The very fact that the authority to relieve a woman of her unborn child, under the circumstances delineated in the 1937 and 1951 enactments, is set forth in a licensing act is surely significant. That is the place where one would expect, to find a statement of the power granted to the licensee.

I do not deem it necessary to carry further an analysis of the two acts (Criminal Abortion Act and Medical Practice Act). I believe that the legislature has made sufficiently clear the meaning which the opinion of the Chief Justice attributes to that legislation. When the legislature has made its meaning manifest, it must be accepted by the courts without' equivocation. It is never becoming a court to say to the legislature concerning one of its enactments, “We see what you mean, but, since you have not expressed yourself in the terms which we would have chosen, we will pay no attention to what you said.”

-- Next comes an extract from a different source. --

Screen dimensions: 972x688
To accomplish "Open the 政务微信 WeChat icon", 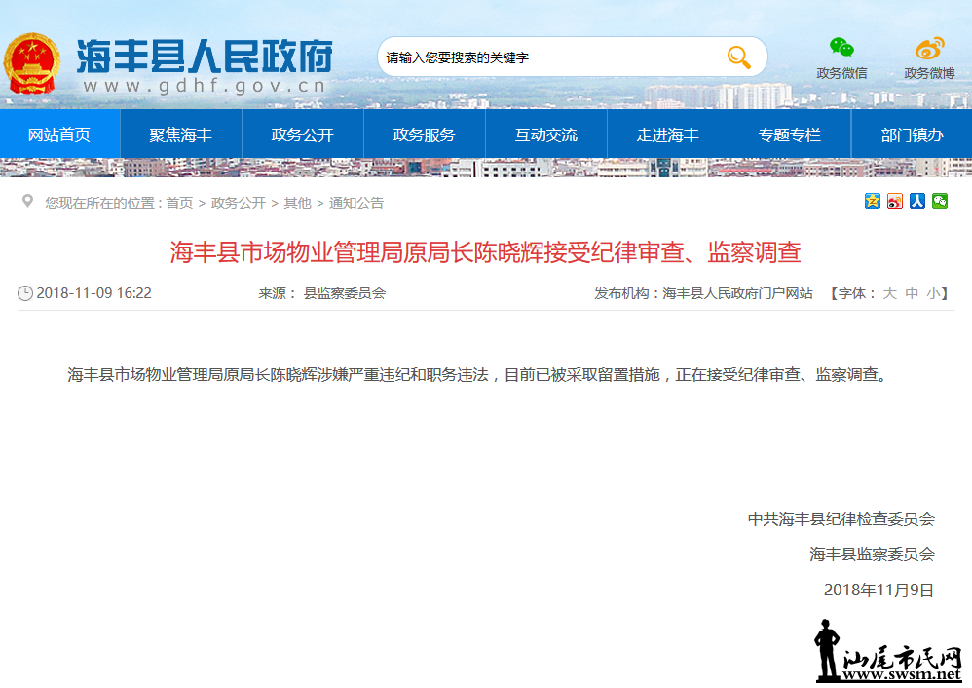I will click(x=841, y=48).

Possibly one more observation may be in order. The minority say that the defendant is “a guilty man”. Generally, courts confronted with problems *116of statutory construction deem irrelevant the identity of the appellant and reserve, until is has agreed upon the meaning of the act under scrutiny, a conclusion as to his guilt or innocence. The identity or culpability of the appellant should not influence the court in construing a challenged statute. But if, in order to sustain a judgment which holds this defendant guilty, we adopt the minority’s construction of the challenged legislation, the State of Oregon will pay a big price, for, in that event, legislation which is the product of sixteen years of repeated effort, and which is intended to protect the ethical practitioner but render more certain the conviction of the abortionist, will be reduced to a state of abject impotence.